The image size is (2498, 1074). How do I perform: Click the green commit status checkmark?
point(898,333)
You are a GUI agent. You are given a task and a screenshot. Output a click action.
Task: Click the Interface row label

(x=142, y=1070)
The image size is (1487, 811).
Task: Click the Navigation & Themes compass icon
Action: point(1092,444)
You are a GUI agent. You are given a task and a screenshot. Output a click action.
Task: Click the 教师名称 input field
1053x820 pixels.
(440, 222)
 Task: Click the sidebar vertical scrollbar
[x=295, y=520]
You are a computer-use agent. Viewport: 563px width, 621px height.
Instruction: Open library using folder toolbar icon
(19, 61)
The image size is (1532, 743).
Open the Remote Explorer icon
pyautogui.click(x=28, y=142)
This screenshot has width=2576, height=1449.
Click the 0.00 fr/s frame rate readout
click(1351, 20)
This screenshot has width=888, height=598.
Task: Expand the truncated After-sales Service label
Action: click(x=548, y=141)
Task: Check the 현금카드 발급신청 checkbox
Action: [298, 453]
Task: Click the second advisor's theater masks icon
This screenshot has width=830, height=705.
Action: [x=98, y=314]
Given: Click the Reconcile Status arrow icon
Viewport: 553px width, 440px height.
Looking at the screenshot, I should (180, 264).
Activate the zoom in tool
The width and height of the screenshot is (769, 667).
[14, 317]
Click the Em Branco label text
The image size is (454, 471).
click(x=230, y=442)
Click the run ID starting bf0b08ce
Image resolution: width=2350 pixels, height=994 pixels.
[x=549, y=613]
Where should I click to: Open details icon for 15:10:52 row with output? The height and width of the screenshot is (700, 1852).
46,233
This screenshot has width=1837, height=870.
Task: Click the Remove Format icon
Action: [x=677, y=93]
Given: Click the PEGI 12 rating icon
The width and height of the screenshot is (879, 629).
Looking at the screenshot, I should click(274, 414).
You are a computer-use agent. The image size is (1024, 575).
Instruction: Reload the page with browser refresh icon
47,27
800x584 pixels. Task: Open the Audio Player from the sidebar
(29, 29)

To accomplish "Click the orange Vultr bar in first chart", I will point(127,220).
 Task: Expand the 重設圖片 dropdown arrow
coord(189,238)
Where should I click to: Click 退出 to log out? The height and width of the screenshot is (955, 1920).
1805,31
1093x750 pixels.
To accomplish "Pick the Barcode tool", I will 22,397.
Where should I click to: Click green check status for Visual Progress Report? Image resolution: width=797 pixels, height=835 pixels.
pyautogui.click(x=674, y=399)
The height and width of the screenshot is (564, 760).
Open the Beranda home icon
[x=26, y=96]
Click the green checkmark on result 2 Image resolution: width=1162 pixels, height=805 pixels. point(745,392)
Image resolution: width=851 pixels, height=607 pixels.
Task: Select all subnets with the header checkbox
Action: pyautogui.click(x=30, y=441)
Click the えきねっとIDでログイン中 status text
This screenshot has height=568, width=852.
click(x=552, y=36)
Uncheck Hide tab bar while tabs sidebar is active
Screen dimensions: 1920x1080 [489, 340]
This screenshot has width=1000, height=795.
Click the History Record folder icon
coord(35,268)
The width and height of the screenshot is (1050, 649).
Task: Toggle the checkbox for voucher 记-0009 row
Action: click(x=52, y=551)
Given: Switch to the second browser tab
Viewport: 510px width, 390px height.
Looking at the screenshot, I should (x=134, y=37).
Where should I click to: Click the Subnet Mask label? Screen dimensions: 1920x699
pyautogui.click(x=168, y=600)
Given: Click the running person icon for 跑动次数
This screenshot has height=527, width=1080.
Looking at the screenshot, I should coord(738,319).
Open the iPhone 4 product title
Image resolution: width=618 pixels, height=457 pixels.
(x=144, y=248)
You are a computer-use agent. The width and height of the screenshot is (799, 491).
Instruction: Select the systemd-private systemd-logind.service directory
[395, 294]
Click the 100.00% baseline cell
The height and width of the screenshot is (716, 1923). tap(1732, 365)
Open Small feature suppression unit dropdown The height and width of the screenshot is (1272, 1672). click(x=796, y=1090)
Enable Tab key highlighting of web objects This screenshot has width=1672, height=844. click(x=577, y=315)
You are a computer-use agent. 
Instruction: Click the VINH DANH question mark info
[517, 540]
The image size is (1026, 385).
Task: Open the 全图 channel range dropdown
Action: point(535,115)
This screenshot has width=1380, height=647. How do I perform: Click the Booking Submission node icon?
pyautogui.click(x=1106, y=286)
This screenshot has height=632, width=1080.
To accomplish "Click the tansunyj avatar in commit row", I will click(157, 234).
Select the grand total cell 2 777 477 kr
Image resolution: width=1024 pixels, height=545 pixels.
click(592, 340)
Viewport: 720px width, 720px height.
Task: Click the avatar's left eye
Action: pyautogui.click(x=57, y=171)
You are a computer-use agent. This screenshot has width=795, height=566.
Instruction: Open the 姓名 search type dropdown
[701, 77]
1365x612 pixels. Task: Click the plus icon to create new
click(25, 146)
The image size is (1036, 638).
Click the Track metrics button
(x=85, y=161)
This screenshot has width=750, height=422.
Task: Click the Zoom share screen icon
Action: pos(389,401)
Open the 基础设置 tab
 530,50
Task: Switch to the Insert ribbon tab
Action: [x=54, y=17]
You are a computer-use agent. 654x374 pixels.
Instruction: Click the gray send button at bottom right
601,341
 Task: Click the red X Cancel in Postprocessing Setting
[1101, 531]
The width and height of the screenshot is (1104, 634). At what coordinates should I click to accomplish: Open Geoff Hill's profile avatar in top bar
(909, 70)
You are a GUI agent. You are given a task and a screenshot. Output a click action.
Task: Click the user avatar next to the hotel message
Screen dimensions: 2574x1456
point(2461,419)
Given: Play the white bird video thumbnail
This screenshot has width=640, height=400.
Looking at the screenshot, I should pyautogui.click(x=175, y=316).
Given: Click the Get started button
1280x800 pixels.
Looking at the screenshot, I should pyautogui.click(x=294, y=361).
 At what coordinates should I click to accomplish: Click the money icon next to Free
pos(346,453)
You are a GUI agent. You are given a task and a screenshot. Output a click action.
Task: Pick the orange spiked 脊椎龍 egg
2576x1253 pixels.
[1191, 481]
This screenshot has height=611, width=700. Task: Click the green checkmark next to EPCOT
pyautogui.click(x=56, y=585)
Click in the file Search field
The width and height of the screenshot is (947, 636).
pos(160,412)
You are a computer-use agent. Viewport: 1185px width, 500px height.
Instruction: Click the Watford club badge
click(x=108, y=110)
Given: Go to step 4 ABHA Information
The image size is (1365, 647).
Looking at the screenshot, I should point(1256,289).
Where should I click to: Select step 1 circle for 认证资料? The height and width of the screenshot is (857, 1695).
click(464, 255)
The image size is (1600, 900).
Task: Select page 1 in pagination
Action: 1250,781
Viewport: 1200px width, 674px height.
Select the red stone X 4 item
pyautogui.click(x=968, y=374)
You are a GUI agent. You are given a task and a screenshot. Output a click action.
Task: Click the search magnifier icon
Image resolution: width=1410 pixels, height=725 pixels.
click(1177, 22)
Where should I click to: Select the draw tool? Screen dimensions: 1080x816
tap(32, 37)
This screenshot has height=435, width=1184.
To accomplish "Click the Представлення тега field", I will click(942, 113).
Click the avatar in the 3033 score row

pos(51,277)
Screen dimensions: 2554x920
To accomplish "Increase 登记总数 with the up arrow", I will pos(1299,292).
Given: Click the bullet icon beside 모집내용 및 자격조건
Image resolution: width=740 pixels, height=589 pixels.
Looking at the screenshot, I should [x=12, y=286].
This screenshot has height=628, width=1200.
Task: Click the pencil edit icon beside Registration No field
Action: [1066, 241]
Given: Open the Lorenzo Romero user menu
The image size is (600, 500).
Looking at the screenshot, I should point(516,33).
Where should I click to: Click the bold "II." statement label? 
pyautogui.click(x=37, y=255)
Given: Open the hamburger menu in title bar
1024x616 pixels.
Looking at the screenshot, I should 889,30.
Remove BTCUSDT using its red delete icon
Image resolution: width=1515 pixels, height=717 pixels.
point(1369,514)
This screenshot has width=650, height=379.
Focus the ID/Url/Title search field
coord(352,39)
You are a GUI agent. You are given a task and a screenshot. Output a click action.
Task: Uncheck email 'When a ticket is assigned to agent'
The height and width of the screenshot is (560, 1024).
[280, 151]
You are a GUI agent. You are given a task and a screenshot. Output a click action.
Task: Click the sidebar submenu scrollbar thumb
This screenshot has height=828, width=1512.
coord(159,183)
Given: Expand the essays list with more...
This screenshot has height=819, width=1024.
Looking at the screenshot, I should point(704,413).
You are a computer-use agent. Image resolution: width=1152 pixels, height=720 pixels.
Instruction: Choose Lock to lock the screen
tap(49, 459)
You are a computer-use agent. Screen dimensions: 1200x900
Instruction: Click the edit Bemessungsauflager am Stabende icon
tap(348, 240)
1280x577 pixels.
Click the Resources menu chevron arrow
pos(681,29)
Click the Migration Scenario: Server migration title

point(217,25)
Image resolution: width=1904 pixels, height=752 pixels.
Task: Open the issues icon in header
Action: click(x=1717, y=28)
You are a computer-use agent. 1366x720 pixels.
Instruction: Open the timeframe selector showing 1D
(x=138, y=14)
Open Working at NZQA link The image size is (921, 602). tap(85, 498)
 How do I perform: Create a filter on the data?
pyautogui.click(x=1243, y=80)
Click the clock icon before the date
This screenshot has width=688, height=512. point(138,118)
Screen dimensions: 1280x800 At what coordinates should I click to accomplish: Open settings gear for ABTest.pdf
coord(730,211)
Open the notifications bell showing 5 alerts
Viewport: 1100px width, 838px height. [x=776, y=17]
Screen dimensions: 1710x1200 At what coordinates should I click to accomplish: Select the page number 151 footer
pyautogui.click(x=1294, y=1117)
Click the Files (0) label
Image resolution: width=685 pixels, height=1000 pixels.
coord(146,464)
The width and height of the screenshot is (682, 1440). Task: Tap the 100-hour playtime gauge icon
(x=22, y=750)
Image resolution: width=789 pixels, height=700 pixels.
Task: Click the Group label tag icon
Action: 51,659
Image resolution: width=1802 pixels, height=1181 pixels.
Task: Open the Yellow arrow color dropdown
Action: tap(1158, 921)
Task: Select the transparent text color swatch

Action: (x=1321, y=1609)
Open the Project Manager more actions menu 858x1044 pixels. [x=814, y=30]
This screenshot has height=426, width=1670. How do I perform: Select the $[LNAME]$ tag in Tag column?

┄┄┄┄┄┄┄┄┄┄┄┄┄┄┄┄┄┄┄┄

• **Assigned task**
Up to and including the line with "This screenshot has width=2576, height=1449.", print every line of the records from the start.

• **Your solution**
The image size is (2498, 1074). How do I perform: Click the green commit status checkmark?
point(898,333)
You are a GUI agent. You are given a task and a screenshot. Output a click action.
Task: Click the Interface row label

(x=142, y=1070)
The image size is (1487, 811).
Task: Click the Navigation & Themes compass icon
Action: point(1092,444)
You are a GUI agent. You are given a task and a screenshot. Output a click action.
Task: Click the 教师名称 input field
1053x820 pixels.
(440, 222)
 Task: Click the sidebar vertical scrollbar
[x=295, y=520]
You are a computer-use agent. Viewport: 563px width, 621px height.
Instruction: Open library using folder toolbar icon
(19, 61)
The image size is (1532, 743).
Open the Remote Explorer icon
pyautogui.click(x=28, y=142)
This screenshot has width=2576, height=1449.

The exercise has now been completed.